1. What are the business challenges that Impark and your legal team are tackling for 2018?

Impark has been on a brisk path of acquired growth since we were purchased in 2011 by the Ontario Teachers Pension Plan. Last year, we acquired Tennessee-based Republic Parking Systems, which was one of the largest parking operators in the United States and a specialist in the vertical markets servicing airports and municipalities. Next year will see more acquisitions in addition to targets for organic growth, and we will also be rolling out a new Enterprise Resource Planning information system that will challenge us with new processes.

While we will be taking a hard look at our workflow, we have also been green-lighted to staff up to meet the needs. So 2018 will be a banner year for managing change, but we also expect big dividends in the form of enhanced efficiencies, communication and cross-department collaboration.

One of the pleasures of being in the legal department is our line of sight into so many areas of the company, and we get to participate in this transformation project as a stakeholder as well as a facilitator. It will also have a unifying effect on company culture, which is something you can’t take for granted when you grow quickly.

It will pull together what used to be a lot of different threads of information and it’s going to be fabulous in terms of making sure everyone has the same information in front of them.

2. What are your top priorities for the business units you serve when it comes to regulatory and compliance matters?

Legal’s responsibilities in the compliance sphere are primarily about educating senior management and supporting the business units to increase awareness, assess risks and deliver an appropriate response. We operate in over 200 cities in the U.S., where the regulatory environment is far more challenging than in Canada because of the patchwork of federal and state jurisdiction. Privacy is a perfect example — in Canada, there is a fairly harmonious regime between the provinces and the federal government.

I share the privacy role with our chief information officer. He has the title, but we do the job together and get along very well and understand the risks very well. He looks at it from a data security standpoint with an IT lens, which is fabulous. I think we’re very fortunate to be set up that way.

That said, some compliance topics receive consistent treatment in the U.S. and Canadian law, and legal takes the lead on those. We are currently completing our annual anti-bribery and corruption training and are working to identify other areas where across-the-board (and border) education and policies would be effective.

It’s something every company that operates cross-border needs to be aware of — it’s treated on both sides of the border as a serious matter. It can creep up on you in ways you don’t really expect. We do it every year so everyone can have that “ah-ha” moment to say, for example, “I think we need to revisit that contract because I don’t think we can do this anymore because it may be looked at through this particular lens.” I don’t think any company can afford to ignore this.

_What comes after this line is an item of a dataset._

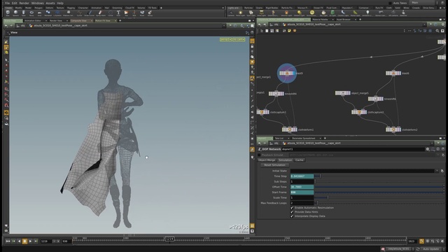Select the Font shelf tool

tap(118, 13)
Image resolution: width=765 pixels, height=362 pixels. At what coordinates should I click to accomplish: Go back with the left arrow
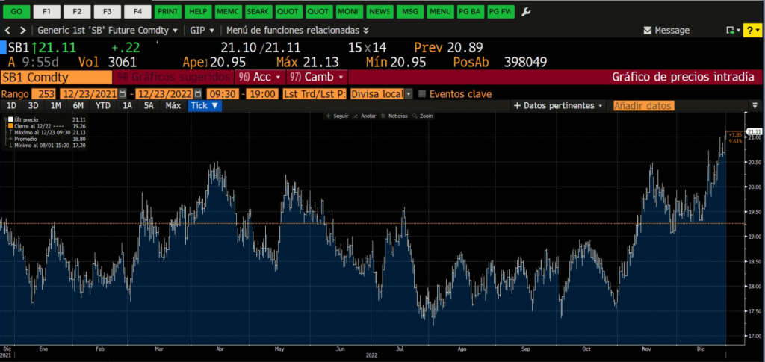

3. Is cybersecurity a priority for the legal department? In what way?

We are fortunate to have sophisticated IT resources that share legal’s sensitivity to cyber-risks and how we use and handle our customers’ and employees’ personal information. There is an annual training and certification exercise that everyone is required to complete, recognizing that many breaches originate internally and quite innocently. IT has their own incident response plan, but a larger corporate response plan and tabletop exercise are waiting in the wings. We have added cyber coverage to our suite of insurance policies, and we are also proactive in managing that risk through our contracts with third parties. In addition, we have worked effectively to leverage our extensive knowledge about Payment Card Industry compliance with our property-owning clients to ensure they fully understand how meters and paystations need to be deployed and managed. That raises client confidence and pays forward into organic business growth.

With cyber-insurance coverage, we’re finding more and more companies have it and more clients are expecting it — those companies that we have operating agreements for parking lots. They could be institutional clients or an individual with a surface lot that wants to put parking on it as they are holding it as an investment. We process credit cards for payment, so we need to make sure all of that personal information and sensitive information is protected. With the high volume, we just have to make absolutely sure our clients understand what PCI compliance looks like and that they work with us to make sure the systems are compliant.

4. What is your philosophy to managing the in-house legal team?

For me, it boils down to maintaining a culture of encouragement in our department, which translates into exposing my team to interesting work, education and networking opportunities on the one hand and setting healthy boundaries on the other. We are a very collegial and service-oriented group and will readily go the extra mile to get something done, but sometimes the appropriate answer to a request is not an unqualified “yes.” Particularly in a season of change, we need to safeguard our internal resources for their highest and best use, and a department leader sometimes needs to “defend the base” accordingly.

We don’t have a U.S. lawyer on staff as yet, but I envision that will probably change. But even if we did, you still want the benefit of experienced M&A counsel. We’re not expected to be specialists that way. We are generalists who look to create efficiencies. We are certainly involved in the big acquisitions because we need to tell our firm how to run the diligence and what we want them to look for when they look at contracts.

5. How do you approach managing the work you do with external counsel?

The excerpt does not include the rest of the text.